— Task objective —
Please copy out the records that follow, word for word.

— Material provided —

[Start of section]

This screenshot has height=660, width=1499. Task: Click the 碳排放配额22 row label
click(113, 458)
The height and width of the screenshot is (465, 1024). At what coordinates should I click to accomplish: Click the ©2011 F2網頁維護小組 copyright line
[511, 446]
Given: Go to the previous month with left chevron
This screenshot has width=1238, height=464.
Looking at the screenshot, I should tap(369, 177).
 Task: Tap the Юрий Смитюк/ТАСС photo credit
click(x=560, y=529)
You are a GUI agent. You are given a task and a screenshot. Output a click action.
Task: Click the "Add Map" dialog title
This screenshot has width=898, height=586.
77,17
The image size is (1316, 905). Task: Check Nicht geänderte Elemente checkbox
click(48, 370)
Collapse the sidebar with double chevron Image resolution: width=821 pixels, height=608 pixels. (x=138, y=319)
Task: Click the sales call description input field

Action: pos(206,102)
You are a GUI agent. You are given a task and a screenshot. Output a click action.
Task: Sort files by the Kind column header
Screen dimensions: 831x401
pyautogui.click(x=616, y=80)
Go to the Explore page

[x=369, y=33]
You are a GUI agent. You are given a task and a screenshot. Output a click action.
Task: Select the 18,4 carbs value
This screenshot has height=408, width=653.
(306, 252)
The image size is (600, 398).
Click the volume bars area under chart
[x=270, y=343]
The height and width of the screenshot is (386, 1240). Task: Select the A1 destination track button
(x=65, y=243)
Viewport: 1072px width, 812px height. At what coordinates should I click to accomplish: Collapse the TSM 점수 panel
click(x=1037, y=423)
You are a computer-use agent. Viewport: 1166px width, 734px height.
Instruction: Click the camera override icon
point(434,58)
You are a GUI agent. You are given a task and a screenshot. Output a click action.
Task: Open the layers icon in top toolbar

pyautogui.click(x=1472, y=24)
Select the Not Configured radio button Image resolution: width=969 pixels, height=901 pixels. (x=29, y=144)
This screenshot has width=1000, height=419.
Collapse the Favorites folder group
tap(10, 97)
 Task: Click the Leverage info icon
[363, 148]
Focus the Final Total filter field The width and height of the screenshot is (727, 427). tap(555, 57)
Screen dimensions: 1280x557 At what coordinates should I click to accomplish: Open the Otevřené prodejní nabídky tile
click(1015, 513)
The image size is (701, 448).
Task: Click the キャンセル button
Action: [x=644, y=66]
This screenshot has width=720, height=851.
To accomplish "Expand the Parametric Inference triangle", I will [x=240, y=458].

[End of section]

— Your solution —
This screenshot has height=660, width=1499. Task: Click the 碳排放配额22 row label
click(113, 458)
The height and width of the screenshot is (465, 1024). At what coordinates should I click to accomplish: Click the ©2011 F2網頁維護小組 copyright line
[511, 446]
Given: Go to the previous month with left chevron
This screenshot has width=1238, height=464.
Looking at the screenshot, I should tap(369, 177).
 Task: Tap the Юрий Смитюк/ТАСС photo credit
click(x=560, y=529)
You are a GUI agent. You are given a task and a screenshot. Output a click action.
Task: Click the "Add Map" dialog title
This screenshot has width=898, height=586.
77,17
The image size is (1316, 905). Task: Check Nicht geänderte Elemente checkbox
click(48, 370)
Collapse the sidebar with double chevron Image resolution: width=821 pixels, height=608 pixels. (x=138, y=319)
Task: Click the sales call description input field

Action: pos(206,102)
You are a GUI agent. You are given a task and a screenshot. Output a click action.
Task: Sort files by the Kind column header
Screen dimensions: 831x401
pyautogui.click(x=616, y=80)
Go to the Explore page

[x=369, y=33]
You are a GUI agent. You are given a task and a screenshot. Output a click action.
Task: Select the 18,4 carbs value
This screenshot has height=408, width=653.
(306, 252)
The image size is (600, 398).
Click the volume bars area under chart
[x=270, y=343]
The height and width of the screenshot is (386, 1240). Task: Select the A1 destination track button
(x=65, y=243)
Viewport: 1072px width, 812px height. At what coordinates should I click to accomplish: Collapse the TSM 점수 panel
click(x=1037, y=423)
You are a computer-use agent. Viewport: 1166px width, 734px height.
Instruction: Click the camera override icon
point(434,58)
You are a GUI agent. You are given a task and a screenshot. Output a click action.
Task: Open the layers icon in top toolbar

pyautogui.click(x=1472, y=24)
Select the Not Configured radio button Image resolution: width=969 pixels, height=901 pixels. (x=29, y=144)
This screenshot has width=1000, height=419.
Collapse the Favorites folder group
tap(10, 97)
 Task: Click the Leverage info icon
[363, 148]
Focus the Final Total filter field The width and height of the screenshot is (727, 427). tap(555, 57)
Screen dimensions: 1280x557 At what coordinates should I click to accomplish: Open the Otevřené prodejní nabídky tile
click(1015, 513)
The image size is (701, 448).
Task: Click the キャンセル button
Action: [x=644, y=66]
This screenshot has width=720, height=851.
To accomplish "Expand the Parametric Inference triangle", I will [x=240, y=458].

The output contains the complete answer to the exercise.